The comparison shows deltas for all metrics and flags regressions.

Provenance Validation

Khaos validates that compared runs are compatible:

  • config_hash: Ensures both runs used the same pack configuration
  • seed: Recorded for reproducibility (use same seed for deterministic comparison)
  • khaos_version: Recorded for debugging compatibility issues
Deterministic comparisons
For meaningful comparisons, use the same --seed and evaluation pack. The config_hash ensures pack configurations match.

Session Cost Tracking

Khaos tracks LLM costs per session using a built-in cost model with rates for all major providers. Costs are estimated from token counts and model-specific pricing.

MetricDescription
Prompt CostCost of input tokens (per 1K tokens)
Completion CostCost of output tokens (per 1K tokens)
Cached Token SavingsCost reduction from prompt caching
Total Session CostSum across all LLM calls in the run
Python
from khaos.costs import load_cost_table, estimate_cost_usd

# Load built-in cost rates
rates = load_cost_table()

# Estimate cost for a specific call
cost_usd, source = estimate_cost_usd(
    provider="anthropic",
    model="claude-sonnet-4-5-20250929",
    prompt_tokens=1500,
    completion_tokens=500,
    table=rates,
)
print(cost_usd, source)

Cost tracking is automatic when using @khaosagent.
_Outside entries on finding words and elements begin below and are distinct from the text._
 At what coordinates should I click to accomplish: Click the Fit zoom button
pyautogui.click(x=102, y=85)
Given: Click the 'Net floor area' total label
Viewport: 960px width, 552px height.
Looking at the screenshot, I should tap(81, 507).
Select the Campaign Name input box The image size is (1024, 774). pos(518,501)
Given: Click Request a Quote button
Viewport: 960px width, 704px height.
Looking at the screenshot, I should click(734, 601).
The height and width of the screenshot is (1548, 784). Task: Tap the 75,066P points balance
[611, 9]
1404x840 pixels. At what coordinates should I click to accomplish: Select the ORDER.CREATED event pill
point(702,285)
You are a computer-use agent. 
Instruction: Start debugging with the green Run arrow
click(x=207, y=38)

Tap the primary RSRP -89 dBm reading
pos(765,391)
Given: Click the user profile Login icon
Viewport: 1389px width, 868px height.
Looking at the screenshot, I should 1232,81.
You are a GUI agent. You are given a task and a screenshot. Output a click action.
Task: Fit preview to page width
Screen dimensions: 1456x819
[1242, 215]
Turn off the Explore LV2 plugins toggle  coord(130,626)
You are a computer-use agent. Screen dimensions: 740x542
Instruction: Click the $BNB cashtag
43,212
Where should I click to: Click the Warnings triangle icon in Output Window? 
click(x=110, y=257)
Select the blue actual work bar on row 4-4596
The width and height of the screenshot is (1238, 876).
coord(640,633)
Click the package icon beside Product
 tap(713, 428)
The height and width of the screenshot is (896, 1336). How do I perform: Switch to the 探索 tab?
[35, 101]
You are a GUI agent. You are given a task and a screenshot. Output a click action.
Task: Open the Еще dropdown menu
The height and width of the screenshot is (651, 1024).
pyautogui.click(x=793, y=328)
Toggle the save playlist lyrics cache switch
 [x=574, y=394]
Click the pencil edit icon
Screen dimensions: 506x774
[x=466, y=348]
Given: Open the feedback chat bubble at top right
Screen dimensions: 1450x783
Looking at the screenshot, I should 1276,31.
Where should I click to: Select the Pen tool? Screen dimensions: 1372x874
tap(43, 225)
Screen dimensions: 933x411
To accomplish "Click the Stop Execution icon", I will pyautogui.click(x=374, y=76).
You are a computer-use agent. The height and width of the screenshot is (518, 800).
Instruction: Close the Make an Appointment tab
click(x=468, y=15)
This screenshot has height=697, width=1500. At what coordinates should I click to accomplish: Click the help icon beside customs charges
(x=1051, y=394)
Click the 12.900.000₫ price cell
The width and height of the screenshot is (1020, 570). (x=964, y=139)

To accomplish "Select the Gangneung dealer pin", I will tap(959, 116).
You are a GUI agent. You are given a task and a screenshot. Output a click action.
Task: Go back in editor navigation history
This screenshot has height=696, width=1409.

Override rates with custom pricing in Configuration.

LLM Telemetry

Every LLM call made during a Khaos run is captured with rich telemetry including model, provider, token counts, latency, cost, and parameters.

FieldDescription
model / providerModel name and provider (openai, anthropic, etc.)
tokens_in / tokens_outPrompt and completion token counts
cached_tokensTokens served from prompt cache
cost_usdEstimated cost for this call
latency_msWall-clock time for the call
temperature / max_tokensGeneration parameters used

LLM events are stored in llm-events-*.jsonl files in the run artifacts directory. See LLM Observability for the full telemetry guide and Artifacts & Runs for artifact storage details.